_PROBLEM 1:_
In the article on Fran's Valentine, to what place was the filly moved after the stewards' ruling in the 1984 Breeders' Cup Juvenile Fillies?
_PROBLEM 2:_
Echo the stretch of the Fran's Valentine article from "- Trainer: Joseph" through "from 34 races.".
_PROBLEM 3:_
Proceed with the article on Fran's Valentine, writing on from its final sentence.

_PASSAGE:_
☆ ☆ ☆ ☆ ☆ ☆ ☆

- Breed: Thoroughbred
- Sire: Saros
- Grandsire: Sassafras
- Dam: Iza Valentine
- Damsire: Bicker
- Sex: mare
- Foaled: 1982
- Died: 2007
- Country: United States
- Color: Dark bay
- Breeder: Earl Scheib
- Owner: Earl Scheib, George W. Strawbridge Jr.
- Trainer: Joseph Manzi
- Earnings: $1,375,465

Major wins
- Las Virgenes Stakes (1985) Hollywood Oaks (1985) Kentucky Oaks (1985) Santa Susana Stakes (1985) Yankee Valor Handicap (1985) Chula Vista Handicap (1986) Santa Maria Handicap (1986)

Honors
- Fran's Valentine Stakes (1995– ) at Santa Anita Park

= Fran's Valentine =

American Thoroughbred racehorse

Fran's Valentine (1982 – October, 2007) was a Thoroughbred racehorse filly, who, in 1985 as a three-year-old, won the Graded stakes races the Hollywood Oaks, Kentucky Oaks and Santa Susana Stakes. Trained by Joseph Manzi, she was the first filly to win both the Kentucky Oaks and Hollywood Oaks. Her lifetime earnings were $1,375,465, and she had 13 wins from 34 races.

Fran's Valentine was bred at Green Thumb Farm Stables, in Chino, California by Earl Scheib, an entrepreneur who made his fortune in discounted car paint. Both of Fran's Valentine's parents, her dam Iza Valentine, and her sire, Saros, were owned by Scheib. Scheib named Fran's Valentine after his wife Fran; the filly was his favourite horse.

==Racing career==
In November 1984, as a two-year-old, Fran's Valentine was first over the line in the inaugural Breeders' Cup Juvenile Fillies at Hollywood Park. Although she finished first by half a length, Fran's Valentine was relegated to tenth after stewards judged that she had bumped another horse at the top of the back stretch. The decision moved her jockey, Pat Valenzuela, to tears. Scheib, who was well known for starring in television commercials promoting his discount car-painting business, was asked why he was still smiling in the commercial that aired just after the race; his questioner had not realized that the commercial had been recorded in advance. Fernando Toro, the jockey of Pirate's Glow who was bumped during the race, said he could have been killed, and criticized Valenzuela's riding. The win was awarded to Outstandingly, the filly that was second across the line.

☆ ☆ ☆ ☆ ☆ ☆ ☆

_PROVIDED RECORDS:_
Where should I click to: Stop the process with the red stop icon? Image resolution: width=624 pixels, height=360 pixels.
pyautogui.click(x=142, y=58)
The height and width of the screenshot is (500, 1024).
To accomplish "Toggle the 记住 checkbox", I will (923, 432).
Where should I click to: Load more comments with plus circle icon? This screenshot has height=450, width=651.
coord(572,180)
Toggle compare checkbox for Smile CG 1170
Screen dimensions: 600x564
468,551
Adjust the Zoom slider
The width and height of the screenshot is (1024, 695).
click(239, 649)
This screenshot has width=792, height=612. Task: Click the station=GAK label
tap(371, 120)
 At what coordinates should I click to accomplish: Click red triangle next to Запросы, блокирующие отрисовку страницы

☆ ☆ ☆ ☆ ☆ ☆ ☆

_REPLY 1:_
She was relegated to tenth.

_REPLY 2:_
- Trainer: Joseph Manzi
- Earnings: $1,375,465

Major wins
- Las Virgenes Stakes (1985) Hollywood Oaks (1985) Kentucky Oaks (1985) Santa Susana Stakes (1985) Yankee Valor Handicap (1985) Chula Vista Handicap (1986) Santa Maria Handicap (1986)

Honors
- Fran's Valentine Stakes (1995– ) at Santa Anita Park

= Fran's Valentine =

American Thoroughbred racehorse

Fran's Valentine (1982 – October, 2007) was a Thoroughbred racehorse filly, who, in 1985 as a three-year-old, won the Graded stakes races the Hollywood Oaks, Kentucky Oaks and Santa Susana Stakes. Trained by Joseph Manzi, she was the first filly to win both the Kentucky Oaks and Hollywood Oaks. Her lifetime earnings were $1,375,465, and she had 13 wins from 34 races.

_REPLY 3:_
On March 2, 1985, Fran's Valentine won the Las Virgenes Stakes at Santa Anita to win $77,150. Later that month, ridden by Pat Valenzuela, she won the Grade I Santa Susana Stakes by two and a half lengths, earning $122,100. Her next race, in May 1985, was the Kentucky Oaks. Fran's Valentine was the first filly that her trainer, Joe Manzi, had entered into the Oaks, and she won in a record time for the track, again ridden by Valenzuela. The track was hard, her preferred type of surface.

In July 1985, Fran's Valentine won the Hollywood Oaks by a head over Magnificent Lindy; this was her fifth stakes victory in six starts. Chris McCarron rode her to this victory in a record time for the track of 1:47.25. In preparation for the Breeders' Cup Distaff, Fran's Valentine defeated her male counterparts in the Yankee Valor Handicap at Santa Anita Park. Her winnings were $93,300, with an additional Breeders Cup award of $27,000.

In August 1986, she won the Grade II Chula Vista Handicap on a track that was hard, and in 1987 she won the Santa Maria Handicap (Grade II).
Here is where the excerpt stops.